Le réseau de points de ventes reflète le repositionnement haut de gamme. «Nous avons retiré nos produits de tous les magasins de sports au profit de boutiques multimarques, qui vendent par exemple des produits Burberry et Montclair», précise-t-il.

Le groupe Basic Net mise donc sur un positionnement mode, avec des modèles basiques, mais aussi plus haut de gamme, avec de nouvelles matières (fausse fourrure, laine), des matériaux techniques et des coupes stylisées. «Dans le cycle de vie d'une marque, au bout de cinquante ans, on peut faire appel à son mythe et la repositionner sur un segment premium. Les gens ne se souvenant pas trop de ses origines», analyse George Lewi.

Si les Italiens ont en effet initié des collaborations avec des stylistes comme Marc Jacobs, Versace, APC et donc la dernière en date Maje, les symboles de l'identité K-Way sont toujours là: le zip tricolore et le logo. «L'ADN de K-Way reste la couleur, la simplicité et la technique. Nous y ajoutons la modernité. L'idée est de se positionner sur le haut de gamme sans aller dans le luxe pour pouvoir segmenter la collection», précise Robert Dodd. Les prix s'échelonnent ainsi de 100 à 300 euros, et entre 55 et 120 euros pour un second segment de produits, qui vise les jeunes urbains.

«Changer la perception de la marque»

Côté communication, pas de campagne médias en France pour l'instant. Robert Dodd privilégie le placement de produits dans la presse branchée. Il s'est ainsi offert une série de publireportages dans le magazine mensuel masculin GQ, de septembre à novembre 2013.

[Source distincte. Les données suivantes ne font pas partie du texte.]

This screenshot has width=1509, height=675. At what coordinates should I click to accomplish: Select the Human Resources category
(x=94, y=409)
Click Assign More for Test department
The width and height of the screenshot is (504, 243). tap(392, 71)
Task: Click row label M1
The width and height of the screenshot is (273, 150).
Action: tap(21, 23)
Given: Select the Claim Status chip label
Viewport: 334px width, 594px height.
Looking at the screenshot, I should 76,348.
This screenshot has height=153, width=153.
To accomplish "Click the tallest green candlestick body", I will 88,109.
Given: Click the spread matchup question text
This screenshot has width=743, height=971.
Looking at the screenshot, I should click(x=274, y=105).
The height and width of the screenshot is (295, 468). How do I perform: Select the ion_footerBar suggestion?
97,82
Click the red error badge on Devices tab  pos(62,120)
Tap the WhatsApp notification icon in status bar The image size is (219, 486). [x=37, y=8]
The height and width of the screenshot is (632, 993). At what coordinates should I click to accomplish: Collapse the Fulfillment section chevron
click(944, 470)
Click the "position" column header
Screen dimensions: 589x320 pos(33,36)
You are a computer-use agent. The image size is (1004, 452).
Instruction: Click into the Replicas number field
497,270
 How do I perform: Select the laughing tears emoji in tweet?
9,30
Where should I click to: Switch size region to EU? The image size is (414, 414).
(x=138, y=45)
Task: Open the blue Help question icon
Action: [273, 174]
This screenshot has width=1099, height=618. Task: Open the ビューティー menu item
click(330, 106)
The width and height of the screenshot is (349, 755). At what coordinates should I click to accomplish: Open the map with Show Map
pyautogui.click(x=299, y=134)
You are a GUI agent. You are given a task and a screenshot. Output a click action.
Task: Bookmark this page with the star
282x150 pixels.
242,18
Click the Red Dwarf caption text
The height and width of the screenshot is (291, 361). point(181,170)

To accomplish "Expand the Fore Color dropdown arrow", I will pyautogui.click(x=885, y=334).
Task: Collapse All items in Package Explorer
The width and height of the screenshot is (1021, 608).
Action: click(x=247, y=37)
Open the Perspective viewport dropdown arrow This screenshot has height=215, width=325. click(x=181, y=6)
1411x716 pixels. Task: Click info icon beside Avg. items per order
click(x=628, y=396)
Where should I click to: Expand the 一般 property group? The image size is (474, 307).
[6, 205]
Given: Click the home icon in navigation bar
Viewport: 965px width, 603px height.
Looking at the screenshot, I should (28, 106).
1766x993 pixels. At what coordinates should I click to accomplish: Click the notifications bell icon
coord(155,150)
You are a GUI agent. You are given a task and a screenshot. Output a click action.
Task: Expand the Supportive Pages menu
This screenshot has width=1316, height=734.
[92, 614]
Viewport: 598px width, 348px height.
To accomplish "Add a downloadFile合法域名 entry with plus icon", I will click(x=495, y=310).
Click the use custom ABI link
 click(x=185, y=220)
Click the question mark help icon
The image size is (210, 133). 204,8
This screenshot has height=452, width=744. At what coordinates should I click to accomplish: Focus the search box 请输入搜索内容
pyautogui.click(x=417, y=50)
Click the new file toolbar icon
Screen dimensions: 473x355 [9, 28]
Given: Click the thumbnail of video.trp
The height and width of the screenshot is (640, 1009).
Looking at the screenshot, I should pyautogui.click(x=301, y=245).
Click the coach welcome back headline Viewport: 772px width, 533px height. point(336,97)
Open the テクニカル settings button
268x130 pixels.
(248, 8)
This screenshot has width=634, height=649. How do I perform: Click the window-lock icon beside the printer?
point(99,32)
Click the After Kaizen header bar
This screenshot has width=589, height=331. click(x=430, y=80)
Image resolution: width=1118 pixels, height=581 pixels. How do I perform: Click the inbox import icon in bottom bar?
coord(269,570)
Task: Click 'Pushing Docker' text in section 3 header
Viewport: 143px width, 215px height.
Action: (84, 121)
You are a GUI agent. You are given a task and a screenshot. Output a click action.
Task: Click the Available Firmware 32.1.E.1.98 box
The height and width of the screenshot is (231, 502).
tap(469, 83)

La presse féminine adore, les K-Way sont régulièrement retenus dans leurs pages mode. «L'idée est de changer la perception de la marque par les boutiques, mais nous ne voulons pas jouer sur le côté vintage de K-Way», souligne Robert Dodd, qui prévoit tout de même d'investir 6 à 10% de son chiffre d'affaires en publicité et marketing. En attendant, les accessoires se multiplient (protège Ipad, valises à roulettes…). «Nous allons probablement développer des polos et des pulls, mais toujours avec une dimension sportive», précise Robert Dodd.

 

Encadré

Dates clés

1965. Création par Léon-Claude Duhamel du K-Way, coupe-vent en nylon repliable dans sa poche-banane.

1980. Proposition de rachat par le groupe américain Wrangler.
1992. Incendie de l'usine dans le Pas-de-Calais et reprise par le groupe Pirelli.

1996. Rachat par la banque italienne Sopaf.

2004. Rachat par le groupe italien Basic Net.
2013. Relancement de la marque K-Way en France avec Robert Dodd.